Mirando hacia el mar, me agarran unas ganas de fumar que desafortunadamente no saciaré. Mi vida está llena de limitaciones pendejas. Limitaciones que no pienso aguantar.
Ya muchas veces me han llamado mamón por hacerla de tos por cosas tan insignificantes, pero todo es como la bola de nieve de las caricaturas, si no la paras cuando es pequeño, se puede convertir en algo imparable y desastroso. Por eso sí, la voy a hacer de pedo hasta por la falta de salero en mi mesa.
Por otro lado, existen las restricciones que uno mismo se tiene que imponer, esas cosas que prefieres prohibirte por tu propio bien, por tu salud mental y tu integridad. Luego están las otras ocasiones, en donde te restringes porque verdaderamente ya no tiene caso tomar acción alguna.
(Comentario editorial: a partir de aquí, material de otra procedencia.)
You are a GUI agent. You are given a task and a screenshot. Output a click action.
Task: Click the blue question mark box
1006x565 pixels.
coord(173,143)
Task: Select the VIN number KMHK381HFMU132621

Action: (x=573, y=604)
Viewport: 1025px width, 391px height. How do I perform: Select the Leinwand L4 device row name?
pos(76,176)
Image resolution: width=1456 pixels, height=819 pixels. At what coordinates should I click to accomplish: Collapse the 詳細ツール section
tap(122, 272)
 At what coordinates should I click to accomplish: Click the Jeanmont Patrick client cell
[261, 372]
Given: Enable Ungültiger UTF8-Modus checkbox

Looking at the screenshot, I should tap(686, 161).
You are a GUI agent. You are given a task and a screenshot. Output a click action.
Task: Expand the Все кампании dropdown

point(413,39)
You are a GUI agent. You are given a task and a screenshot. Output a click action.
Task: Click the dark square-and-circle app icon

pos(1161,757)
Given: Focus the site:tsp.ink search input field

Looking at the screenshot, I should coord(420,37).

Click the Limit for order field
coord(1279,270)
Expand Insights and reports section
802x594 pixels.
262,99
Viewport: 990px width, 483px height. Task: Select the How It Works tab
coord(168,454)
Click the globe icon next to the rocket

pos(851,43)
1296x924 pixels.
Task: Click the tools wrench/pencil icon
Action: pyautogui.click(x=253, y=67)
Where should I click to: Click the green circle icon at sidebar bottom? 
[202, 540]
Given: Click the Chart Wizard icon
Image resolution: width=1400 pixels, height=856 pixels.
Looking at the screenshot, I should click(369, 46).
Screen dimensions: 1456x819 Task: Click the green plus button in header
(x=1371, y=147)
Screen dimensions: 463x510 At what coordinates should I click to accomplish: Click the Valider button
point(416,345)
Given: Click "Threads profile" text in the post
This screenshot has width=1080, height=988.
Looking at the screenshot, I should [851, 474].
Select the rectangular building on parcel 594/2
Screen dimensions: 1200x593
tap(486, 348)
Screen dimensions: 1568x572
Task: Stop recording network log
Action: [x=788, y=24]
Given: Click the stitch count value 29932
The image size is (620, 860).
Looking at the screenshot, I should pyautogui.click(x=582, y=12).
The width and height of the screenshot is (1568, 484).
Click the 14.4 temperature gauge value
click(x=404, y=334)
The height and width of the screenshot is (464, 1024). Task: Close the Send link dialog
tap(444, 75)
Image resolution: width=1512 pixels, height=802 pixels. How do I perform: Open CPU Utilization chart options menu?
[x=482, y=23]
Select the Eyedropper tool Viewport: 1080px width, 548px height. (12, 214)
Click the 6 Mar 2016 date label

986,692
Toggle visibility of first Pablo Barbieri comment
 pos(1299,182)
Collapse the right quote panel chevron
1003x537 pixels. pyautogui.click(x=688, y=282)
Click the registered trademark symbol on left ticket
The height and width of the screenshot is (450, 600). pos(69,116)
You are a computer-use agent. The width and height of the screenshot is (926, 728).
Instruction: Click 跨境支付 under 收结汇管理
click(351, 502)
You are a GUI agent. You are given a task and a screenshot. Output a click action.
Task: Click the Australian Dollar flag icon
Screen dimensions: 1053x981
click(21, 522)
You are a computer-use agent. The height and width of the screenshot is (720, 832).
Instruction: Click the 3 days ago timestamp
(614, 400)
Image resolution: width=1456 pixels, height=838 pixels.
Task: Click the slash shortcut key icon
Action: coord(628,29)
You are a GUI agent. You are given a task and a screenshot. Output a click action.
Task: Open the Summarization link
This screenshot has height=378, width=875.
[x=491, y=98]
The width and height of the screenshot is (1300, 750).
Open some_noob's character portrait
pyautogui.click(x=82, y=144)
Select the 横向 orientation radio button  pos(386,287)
A veces, muy pocas veces, quisiera ser más pendejo; para poder aventarme de cabeza sin pensar tanto en las consecuencias, pero mejor no. Incluso en las ocasiones donde "no hay nada que perder", simplemente no puedo callar la voz de la razón.
Recuerdo alguna vez haberme puesto a pensar en que pasará con todas esas cosas que nunca hice o que nunca dije, si habrá algún lugar en este u otro universo en donde se guardan las cosas que jamás serán. Si seguimos el principio de que todo tiene una razón de existir, ese lugar no la tiene. Pero son precisamente cuando obviamos decir o hacer algo, las situaciones en que la lógica se deja de lado.
Aunque ahora que me pongo a pensar, si existe este pinche blog de $3 Pesos, puede existir cualquier cosa en el universo.